*** Testo fornito ***

Lectio divina sul Libro dell'Apocalisse - 27

APOCALISSE
Ventisettesima Lettura

L'Apocalisse dopo aver descritto i lamenti innalzati sulla terra dai re, dai mercanti e dai naviganti, a causa della caduta di Babilonia, la città del male, ora si descrivono i canti di festa che si spiegano in cielo. Anche altre visioni vengono descritte (cfr. cap. 20).

Lettura
Ap 20
1E vidi un angelo che scendeva dal cielo con in mano la chiave dell'Abisso e una grande catena. 2Afferrò il drago, il serpente antico, che è diavolo e il Satana, e lo incatenò per mille anni; 3lo gettò nell'Abisso, lo rinchiuse e pose il sigillo sopra di lui, perché non seducesse più le nazioni, fino al compimento dei mille anni, dopo i quali deve essere lasciato libero per un po' di tempo. 4Poi vidi alcuni troni - a quelli che vi sedettero fu dato il potere di giudicare - e le anime dei decapitati a causa della testimonianza di Gesù e della parola di Dio, e quanti non avevano adorato la bestia e la sua statua e non avevano ricevuto il marchio sulla fronte e sulla mano. Essi ripresero vita e regnarono con Cristo per mille anni; 5gli altri morti invece non tornarono in vita fino al compimento dei mille anni. Questa è la prima risurrezione. 6Beati e santi quelli che prendono parte alla prima risurrezione. Su di loro non ha potere la seconda morte, ma saranno sacerdoti di Dio e del Cristo, e regneranno con lui per mille anni. 7Quando i mille anni saranno compiuti, Satana verrà liberato dal suo carcere 8e uscirà per sedurre le nazioni che stanno ai quattro angoli della terra, Gog e Magòg, e radunarle per la guerra: il loro numero è come la sabbia del mare. 9Salirono fino alla superficie della terra e assediarono l'accampamento dei santi e la città amata. Ma un fuoco scese dal cielo e li divorò. 10E il diavolo, che li aveva sedotti, fu gettato nello stagno di fuoco e zolfo, dove sono anche la bestia e il falso profeta: saranno tormentati giorno e notte per i secoli dei secoli.

***

## Consegna
Nel testo sull'Apocalisse, che cosa tiene in mano l'angelo che scende dal cielo? I dati costituiscono materiale indipendente dal testo sull'Apocalisse.

*** Dati ***

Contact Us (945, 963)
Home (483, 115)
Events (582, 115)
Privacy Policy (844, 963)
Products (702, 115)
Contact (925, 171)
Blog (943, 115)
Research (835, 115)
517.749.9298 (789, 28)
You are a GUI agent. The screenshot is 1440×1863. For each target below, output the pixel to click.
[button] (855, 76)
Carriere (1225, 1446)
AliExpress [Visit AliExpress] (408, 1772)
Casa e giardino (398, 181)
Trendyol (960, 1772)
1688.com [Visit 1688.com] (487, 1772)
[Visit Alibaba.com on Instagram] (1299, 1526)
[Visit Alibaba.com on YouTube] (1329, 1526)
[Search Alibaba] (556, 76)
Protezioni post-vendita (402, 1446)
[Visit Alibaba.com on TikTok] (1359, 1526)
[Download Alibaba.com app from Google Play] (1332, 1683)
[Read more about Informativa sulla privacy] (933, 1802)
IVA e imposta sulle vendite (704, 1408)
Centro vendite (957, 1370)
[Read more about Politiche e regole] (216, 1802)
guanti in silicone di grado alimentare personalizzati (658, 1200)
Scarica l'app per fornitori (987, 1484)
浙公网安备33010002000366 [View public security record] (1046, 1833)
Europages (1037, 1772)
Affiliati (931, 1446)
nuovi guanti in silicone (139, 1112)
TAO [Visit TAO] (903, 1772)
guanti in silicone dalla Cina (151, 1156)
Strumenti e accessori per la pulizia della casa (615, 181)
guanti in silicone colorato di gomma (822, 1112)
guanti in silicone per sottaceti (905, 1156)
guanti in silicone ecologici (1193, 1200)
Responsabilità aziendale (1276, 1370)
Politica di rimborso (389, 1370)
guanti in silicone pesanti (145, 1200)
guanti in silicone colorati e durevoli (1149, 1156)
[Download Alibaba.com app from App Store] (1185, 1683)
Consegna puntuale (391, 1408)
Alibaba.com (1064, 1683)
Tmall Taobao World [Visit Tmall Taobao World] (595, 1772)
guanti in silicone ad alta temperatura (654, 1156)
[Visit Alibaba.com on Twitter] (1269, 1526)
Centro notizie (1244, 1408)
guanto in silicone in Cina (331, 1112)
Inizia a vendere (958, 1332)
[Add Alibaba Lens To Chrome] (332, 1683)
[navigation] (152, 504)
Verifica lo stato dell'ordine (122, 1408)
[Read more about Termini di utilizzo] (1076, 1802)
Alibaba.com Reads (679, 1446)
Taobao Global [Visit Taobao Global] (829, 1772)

***

## Soluzione svolta
La chiave dell'Abisso e una grande catena.